Basics

Socket Timeout Configuration (PSR-18 Compatible Clients)

The PhpMistral library is fully PSR-18 compatible, meaning it relies on standardized HTTP clients for sending requests. This allows developers to plug in any compliant HTTP client (e.g., Symfony HttpClient, Guzzle, Curl) and configure network options such as timeouts easily.

This guide explains how to configure socket timeouts with different HTTP clients and integrate them with MistralClient.


Symfony HttpClient

Installation

composer require symfony/http-client nyholm/psr7

Configuration Example

use Symfony\Component\HttpClient\HttpClient;
use Symfony\Component\HttpClient\Psr18Client;
use Partitech\PhpMistral\MistralClient;
use Partitech\PhpMistral\Messages;
use Partitech\PhpMistral\MistralClientException;
use Symfony\Contracts\HttpClient\Exception\TransportExceptionInterface;

// Initialize Mistral client
$client = new MistralClient(apiKey: $apiKey);

// Configure Symfony HttpClient with timeouts
$httpClient = HttpClient::create([
    'timeout' => 1.0,          // Total request timeout in seconds
    'max_duration' => 2.0,     // Maximum execution time (including retries)
]);

// Wrap in PSR-18 compatible client
$psr18Client = new Psr18Client($httpClient);
$client->setClient($psr18Client);

// Prepare messages
$messages = $client->getMessages()->addUserMessage('What is the best French cheese?');

$params = [
    'model' => 'mistral-large-latest',
    'temperature' => 0.7,
    'top_p' => 1,
    'max_tokens' => null,
    'safe_prompt' => false,
    'random_seed' => null
];

try {
    foreach ($client->chat($messages, $params, true) as $chunk) {
        echo $chunk->getChunk();
    }
} catch (MistralClientException $e) {
    echo $e->getMessage();
    exit(1);
} catch (TransportExceptionInterface $e) {
    echo 'Idle timeout reached' . PHP_EOL;
}

If you are using Symfony, you can configure the HttpClient directly in your services.yaml and let Symfony handle dependency injection:

services:
    Symfony\Contracts\HttpClient\HttpClientInterface:
        factory: ['Symfony\Component\HttpClient\HttpClient', create]
        arguments:
            $options:
                timeout: 1.0
                max_duration: 2.0

You can then autowire HttpClientInterface or Psr18Client into your services and pass it to MistralClient.


Guzzle HTTP Client

Installation

composer require guzzlehttp/guzzle

Configuration Example

use GuzzleHttp\Client as GuzzleClient;
use GuzzleHttp\RequestOptions;
use Http\Adapter\Guzzle7\Client as GuzzleAdapter;
use Partitech\PhpMistral\MistralClient;

$guzzleClient = new GuzzleClient([
    RequestOptions::CONNECT_TIMEOUT => 1.0, // Connection timeout
    RequestOptions::TIMEOUT => 0.6,          // Total request timeout
]);

$psr18Client = new GuzzleAdapter($guzzleClient);

$client = new MistralClient($apiKey);
$client->setClient($psr18Client);

Curl HTTP Client

Installation

composer require php-http/curl-client php-http/message nyholm/psr7

Configuration Example

use Http\Client\Curl\Client as CurlClient;
use Partitech\PhpMistral\MistralClient;

$curlClient = new CurlClient(null, null, [
    CURLOPT_CONNECTTIMEOUT => 3,  // Time to establish connection
    CURLOPT_TIMEOUT => 3,         // Total execution time
]);

$client = new MistralClient(apiKey: $apiKey);
$client->setClient($curlClient);

// Use the client as usual...

Laravel Integration (Custom Configuration)

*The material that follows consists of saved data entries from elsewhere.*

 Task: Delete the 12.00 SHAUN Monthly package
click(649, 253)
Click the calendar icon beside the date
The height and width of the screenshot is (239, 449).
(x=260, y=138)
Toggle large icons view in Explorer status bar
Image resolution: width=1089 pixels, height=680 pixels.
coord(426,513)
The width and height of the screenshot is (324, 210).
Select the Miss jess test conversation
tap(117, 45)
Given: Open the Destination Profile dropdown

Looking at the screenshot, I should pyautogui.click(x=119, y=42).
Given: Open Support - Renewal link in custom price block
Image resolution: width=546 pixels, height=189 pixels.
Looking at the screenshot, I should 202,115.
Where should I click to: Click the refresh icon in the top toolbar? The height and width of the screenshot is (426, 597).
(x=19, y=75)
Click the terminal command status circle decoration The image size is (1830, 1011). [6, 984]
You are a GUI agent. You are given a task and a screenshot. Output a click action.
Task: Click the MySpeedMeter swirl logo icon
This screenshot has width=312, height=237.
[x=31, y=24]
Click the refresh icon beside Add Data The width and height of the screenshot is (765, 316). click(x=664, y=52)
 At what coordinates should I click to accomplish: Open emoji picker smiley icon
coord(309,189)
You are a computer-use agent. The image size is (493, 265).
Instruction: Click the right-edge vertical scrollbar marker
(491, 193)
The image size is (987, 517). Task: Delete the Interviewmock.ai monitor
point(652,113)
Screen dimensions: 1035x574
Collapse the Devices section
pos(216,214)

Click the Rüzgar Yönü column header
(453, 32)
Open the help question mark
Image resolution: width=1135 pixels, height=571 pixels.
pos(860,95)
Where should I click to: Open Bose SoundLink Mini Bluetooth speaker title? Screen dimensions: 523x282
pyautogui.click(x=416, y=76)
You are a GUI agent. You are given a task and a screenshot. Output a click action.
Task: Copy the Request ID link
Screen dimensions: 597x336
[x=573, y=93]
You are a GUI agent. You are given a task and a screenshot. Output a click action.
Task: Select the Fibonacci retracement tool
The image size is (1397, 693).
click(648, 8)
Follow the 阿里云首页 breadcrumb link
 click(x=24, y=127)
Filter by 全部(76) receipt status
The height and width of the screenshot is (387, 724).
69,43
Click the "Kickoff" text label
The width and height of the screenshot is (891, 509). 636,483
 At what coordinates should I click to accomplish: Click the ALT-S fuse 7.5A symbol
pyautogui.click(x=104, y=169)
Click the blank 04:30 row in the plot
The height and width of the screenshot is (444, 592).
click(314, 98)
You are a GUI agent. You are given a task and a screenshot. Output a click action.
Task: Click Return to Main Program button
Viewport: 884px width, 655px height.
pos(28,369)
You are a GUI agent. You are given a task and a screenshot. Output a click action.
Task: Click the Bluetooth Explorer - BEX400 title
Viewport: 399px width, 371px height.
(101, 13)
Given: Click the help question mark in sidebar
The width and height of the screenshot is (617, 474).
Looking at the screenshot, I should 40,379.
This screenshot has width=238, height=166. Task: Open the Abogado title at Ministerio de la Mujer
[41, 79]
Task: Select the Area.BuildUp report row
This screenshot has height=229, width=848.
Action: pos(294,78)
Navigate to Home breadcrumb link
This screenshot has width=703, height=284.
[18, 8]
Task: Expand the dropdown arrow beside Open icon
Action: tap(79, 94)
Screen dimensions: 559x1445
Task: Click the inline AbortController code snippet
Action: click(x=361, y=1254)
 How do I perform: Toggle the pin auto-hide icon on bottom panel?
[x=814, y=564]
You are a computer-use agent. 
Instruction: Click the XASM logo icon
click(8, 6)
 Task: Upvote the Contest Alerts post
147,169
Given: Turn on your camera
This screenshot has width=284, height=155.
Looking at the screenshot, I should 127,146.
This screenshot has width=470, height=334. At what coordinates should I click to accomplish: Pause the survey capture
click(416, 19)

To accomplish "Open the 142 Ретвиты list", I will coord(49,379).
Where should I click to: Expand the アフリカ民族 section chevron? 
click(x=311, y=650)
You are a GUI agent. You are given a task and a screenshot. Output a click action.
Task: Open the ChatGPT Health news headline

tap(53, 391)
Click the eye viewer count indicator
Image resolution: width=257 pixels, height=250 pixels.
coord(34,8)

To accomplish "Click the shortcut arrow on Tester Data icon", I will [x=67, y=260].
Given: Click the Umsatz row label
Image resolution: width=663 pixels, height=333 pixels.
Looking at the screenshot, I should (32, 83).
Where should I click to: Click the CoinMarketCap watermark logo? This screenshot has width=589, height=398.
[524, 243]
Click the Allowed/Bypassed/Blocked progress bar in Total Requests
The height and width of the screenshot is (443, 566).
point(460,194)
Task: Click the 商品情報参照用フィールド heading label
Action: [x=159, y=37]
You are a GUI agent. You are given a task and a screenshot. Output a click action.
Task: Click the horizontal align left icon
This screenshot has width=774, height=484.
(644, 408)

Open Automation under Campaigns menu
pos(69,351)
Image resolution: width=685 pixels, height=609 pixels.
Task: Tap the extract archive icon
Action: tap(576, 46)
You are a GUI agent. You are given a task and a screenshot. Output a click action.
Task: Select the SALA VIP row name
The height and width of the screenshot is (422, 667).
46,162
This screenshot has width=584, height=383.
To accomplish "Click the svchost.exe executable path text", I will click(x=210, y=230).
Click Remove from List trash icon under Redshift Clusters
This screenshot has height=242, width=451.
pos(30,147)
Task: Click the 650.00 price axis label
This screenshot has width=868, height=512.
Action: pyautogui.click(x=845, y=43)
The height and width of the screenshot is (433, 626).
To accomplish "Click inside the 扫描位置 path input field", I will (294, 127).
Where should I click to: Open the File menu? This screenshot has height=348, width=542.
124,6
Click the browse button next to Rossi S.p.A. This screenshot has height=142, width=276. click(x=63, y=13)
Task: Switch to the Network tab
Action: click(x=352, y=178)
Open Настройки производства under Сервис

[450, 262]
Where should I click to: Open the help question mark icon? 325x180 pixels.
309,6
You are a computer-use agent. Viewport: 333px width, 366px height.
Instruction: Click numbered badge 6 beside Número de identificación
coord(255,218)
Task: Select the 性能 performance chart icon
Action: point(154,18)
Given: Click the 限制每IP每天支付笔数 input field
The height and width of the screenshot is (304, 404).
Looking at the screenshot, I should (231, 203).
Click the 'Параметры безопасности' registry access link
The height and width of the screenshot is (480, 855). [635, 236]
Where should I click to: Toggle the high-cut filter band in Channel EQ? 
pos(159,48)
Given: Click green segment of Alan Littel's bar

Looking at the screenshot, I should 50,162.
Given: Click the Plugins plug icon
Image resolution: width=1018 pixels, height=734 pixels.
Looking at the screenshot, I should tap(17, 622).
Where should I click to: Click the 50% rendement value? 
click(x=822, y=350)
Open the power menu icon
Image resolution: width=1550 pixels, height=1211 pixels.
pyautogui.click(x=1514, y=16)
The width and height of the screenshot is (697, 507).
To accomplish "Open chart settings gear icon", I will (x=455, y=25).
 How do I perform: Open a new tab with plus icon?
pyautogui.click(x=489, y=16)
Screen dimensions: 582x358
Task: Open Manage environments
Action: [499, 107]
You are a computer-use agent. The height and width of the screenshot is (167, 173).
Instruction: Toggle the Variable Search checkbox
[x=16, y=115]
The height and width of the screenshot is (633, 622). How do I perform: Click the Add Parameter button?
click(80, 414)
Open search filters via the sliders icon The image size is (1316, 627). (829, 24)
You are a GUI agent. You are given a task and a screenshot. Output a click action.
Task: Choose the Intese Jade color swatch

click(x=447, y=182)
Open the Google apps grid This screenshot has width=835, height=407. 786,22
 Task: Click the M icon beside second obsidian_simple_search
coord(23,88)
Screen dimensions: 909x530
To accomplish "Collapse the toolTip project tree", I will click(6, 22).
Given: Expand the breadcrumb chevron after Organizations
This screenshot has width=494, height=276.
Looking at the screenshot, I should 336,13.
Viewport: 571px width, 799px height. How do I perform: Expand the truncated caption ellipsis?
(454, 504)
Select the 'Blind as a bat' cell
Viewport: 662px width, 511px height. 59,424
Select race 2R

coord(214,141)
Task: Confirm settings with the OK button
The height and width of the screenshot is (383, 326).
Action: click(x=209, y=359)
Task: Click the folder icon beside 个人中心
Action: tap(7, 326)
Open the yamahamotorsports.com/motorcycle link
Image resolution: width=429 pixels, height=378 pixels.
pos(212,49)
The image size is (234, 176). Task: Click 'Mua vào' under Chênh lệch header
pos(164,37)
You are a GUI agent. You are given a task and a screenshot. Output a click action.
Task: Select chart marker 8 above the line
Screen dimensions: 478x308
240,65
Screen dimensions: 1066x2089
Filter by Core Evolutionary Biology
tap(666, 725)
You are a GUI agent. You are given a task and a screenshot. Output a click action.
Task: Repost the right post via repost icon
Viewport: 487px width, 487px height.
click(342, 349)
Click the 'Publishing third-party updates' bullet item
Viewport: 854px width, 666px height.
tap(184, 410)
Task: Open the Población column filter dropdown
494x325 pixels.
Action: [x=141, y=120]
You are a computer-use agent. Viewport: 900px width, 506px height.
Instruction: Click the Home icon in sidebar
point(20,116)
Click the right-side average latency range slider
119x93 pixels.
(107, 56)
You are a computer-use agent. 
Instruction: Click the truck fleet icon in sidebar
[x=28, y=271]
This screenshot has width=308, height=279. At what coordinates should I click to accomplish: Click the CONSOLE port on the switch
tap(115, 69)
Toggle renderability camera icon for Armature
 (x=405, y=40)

In Laravel, you can create a custom binding for PSR-18 clients in a service provider:

use Symfony\Component\HttpClient\HttpClient;
use Symfony\Component\HttpClient\Psr18Client;

$this->app->singleton(Psr18Client::class, function () {
    $httpClient = HttpClient::create([
        'timeout' => 1.0,
        'max_duration' => 2.0,
    ]);
    return new Psr18Client($httpClient);
});

You can inject this PSR-18 client into your services or directly into MistralClient.


Conclusion

By leveraging PSR-18 HTTP clients, PhpMistral allows flexible and customizable HTTP configurations. You can use your preferred HTTP client (Symfony, Guzzle, Curl) and set timeouts to avoid blocking issues when dealing with AI services.

  • Symfony offers built-in integration with autowiring.
  • Guzzle is widely used and flexible.
  • Curl provides low-level control.

Choose the client that best suits your application and always configure timeouts to ensure stability and reliability.